Local authorities and forest rangers in the northern province of Ha Giang have worked together with the Fauna & Flora International (FFI) to conserve the Tonkin snub-nosed monkey since they were spotted in the province.

Tonkin snub-nosed monkeys in Ha Giang Province (Photo: FFI)
Tonkin snub-nosed monkeys in Ha Giang Province (Photo: FFI)

Ha Giang is the sole province in Vietnam which is home to a population of the monkeys, one of the rarest primate species in the world. In 2002, a population of 60 individuals was spotted in the Khau Ca special-use forest in Vi Xuyen and Bac Me districts of Ha Giang province. Another population, estimated at 30-60, was found six years later in the Tung Vai area in Quan Ba district.

In 2015, the Prime Minister issued a decision on the establishment of the Du Gia National Park by merging the Du Gia nature reserve and the Khau Ca Tonkin Snub-nosed Monkey Species and Habitat Conservation Area in the Dong Van Karst Plateau Geopark. The park covers an area of 15,006 ha, with 11,224 ha under strict protection.
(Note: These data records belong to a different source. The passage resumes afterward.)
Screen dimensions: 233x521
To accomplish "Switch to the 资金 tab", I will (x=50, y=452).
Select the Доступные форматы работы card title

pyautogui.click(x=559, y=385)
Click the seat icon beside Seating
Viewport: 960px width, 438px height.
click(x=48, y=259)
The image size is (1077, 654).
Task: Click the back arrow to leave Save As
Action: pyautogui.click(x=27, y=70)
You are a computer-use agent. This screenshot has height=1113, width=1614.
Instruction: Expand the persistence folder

As a result, the population of the monkey in the park rose from 60 to around 160 in 2019.

Meanwhile, the population of the monkeys in Quan Ba district’s three communes of Cao Ma Po, Ta Van and Tung Vai, has decreased to 10 from about 35 in 2007, the FFI reported, adding that their living environment has been negatively affected by human activities, particularly illegal hunting.

At present, only 5,000 ha of forests are suitable for snub-nosed monkeys’ life in this area.

According to the FFI, there are only about 250 such monkeys in the world, with most of them being in Ha Giang.

The FFI said preservation of the primate is of special significance, and stressed the need to create different populations of the primate as well as diverse gene sources.